Tres Valencias

CÉSAR GAVELA

Una ciudad como Valencia, que viene de Roma y el mar, y que ha atravesado siglos, culturas, invasiones, mundos, imperios, reinos y milenios, es infinita. 1.700 años antes que los Reyes Católicos ya estaba Valencia en el mundo. Y apenas lleva dos siglos en la nación moderna, como el resto del país. Desde las Cortes de Cortes de Cádiz, bautismo cívico de la sociedad española. Que sigue viva y sólida bajo la Carta Magna de 1978. Aunque algunos crean que no.

Valencia son muchas ciudades, tiempos, huellas, anhelos. Pero la de ahora, tal vez, podríamos contarla hablando de tres. Muy resumidamente. Una es la Valencia de su idioma propio, el de la zona más poblada y costera de la antigua Corona de Aragón. Esa Valencia raigal, la que tiene su eje en la catedral, la vieja universidad, la Lonja y en un rosario de iglesias espléndidas y medievales, es la que sostiene a las otras dos. Es la Valencia que une el idioma de Ausiàs March con Roma y los árabes, con los visigodos y los fenicios, con un mundo también infinito. Y hoy día es, además, el solar histórico y vivo de una cultura agraria, docente, marítima y cristiana que aprende a ser moderna y lo consigue.

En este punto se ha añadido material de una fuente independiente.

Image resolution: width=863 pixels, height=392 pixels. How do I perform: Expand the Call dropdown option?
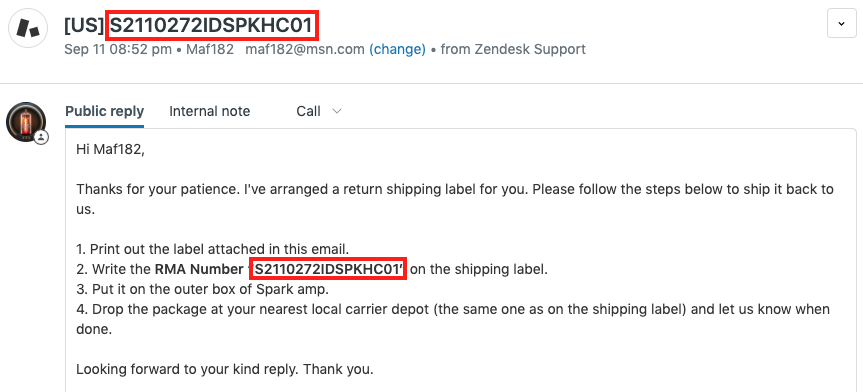coord(319,111)
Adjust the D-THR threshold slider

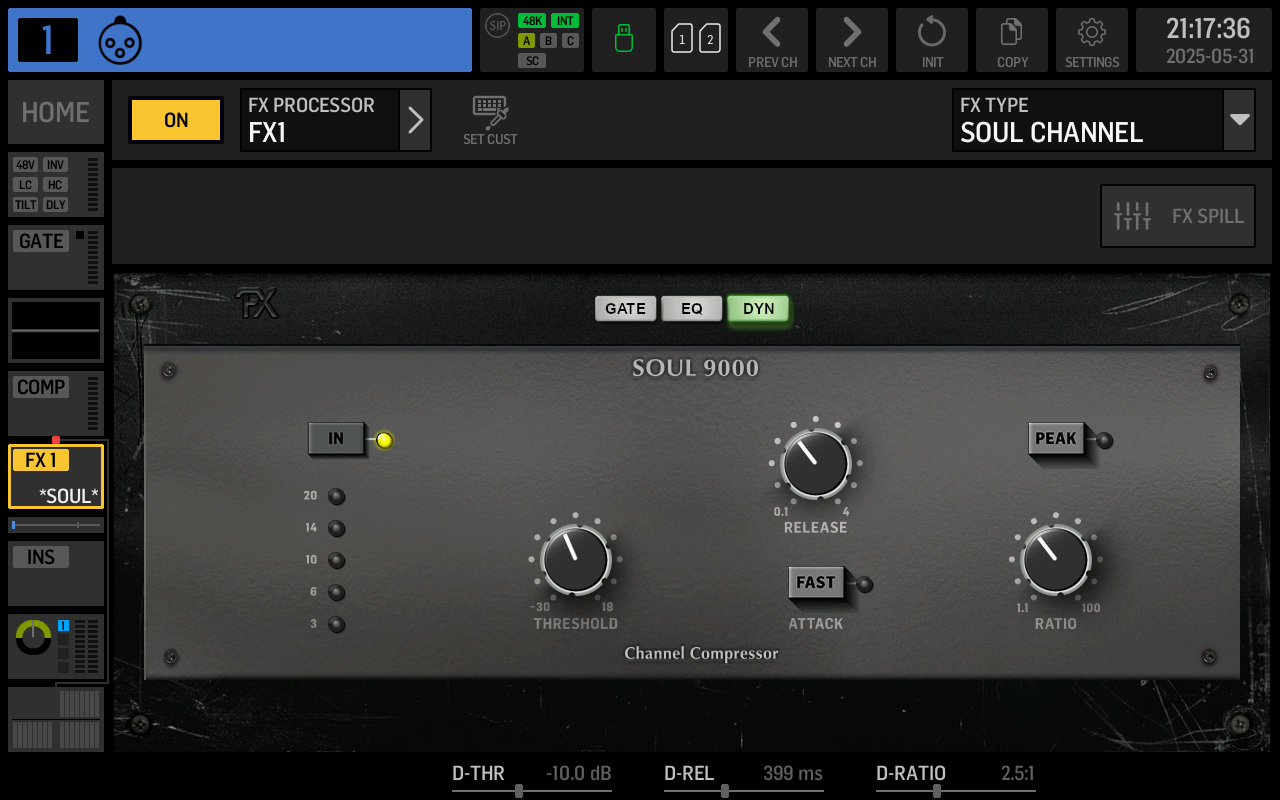click(519, 790)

La segunda Valencia en vigor es la de los que vinieron después, la de los siglos XIX y XX muy especialmente, la de Blasco Ibáñez; y tiene sus mejores símbolos en la calle de la Paz, en el Mercado Central, en la estación del Norte, en el mercado de Colón... Valencia que también habla en castellano, una ciudad más cosmopolita y más unida al resto de España. Valencia española que lo fue tanto en los años en que era la capital de la República. Valencia de Antonio Machado y de Manuel Azaña. Pero también la Valencia de cada día de tantísimos de sus vecinos, la mayoría sin duda, la de quienes se sienten españoles y valencianos a la vez, aunque con diferentes gradaciones. Ciudad de Iberia y de la nación constitucional.

Y luego queda la tercera, la que el milenio nuevo ha despertado, aunque, en realidad, ya existía. Porque hace muchos siglos que la ciudad es tierra de promisión para muchos extranjeros que aquí se establecieron y fueron determinantes en su historia. Desde los inmigrantes malteses a los judíos o irlandeses. Esa Valencia está cambiando, es menos fija, es más movediza, pero no para de crecer. De involucrarse en las otras Valencias, de inventar su voz, de decirnos que nuestra ciudad cada día es más universalista, más europea, más extranjera, más abierta y más irreductible. Ni los de las esencias más localistas, ni los del españolismo de cartón piedra podrán con la tercera, la que está naciendo y de tantas maneras. Basta ver los barrios, el centro, los negocios nuevos, los viajeros, el bullicio de la vida que nos llega de fuera y que nos está transformando. Pues bien, las tres Valencias en realidad son una. En la que cabemos todos. Ni los políticos podrán con ella.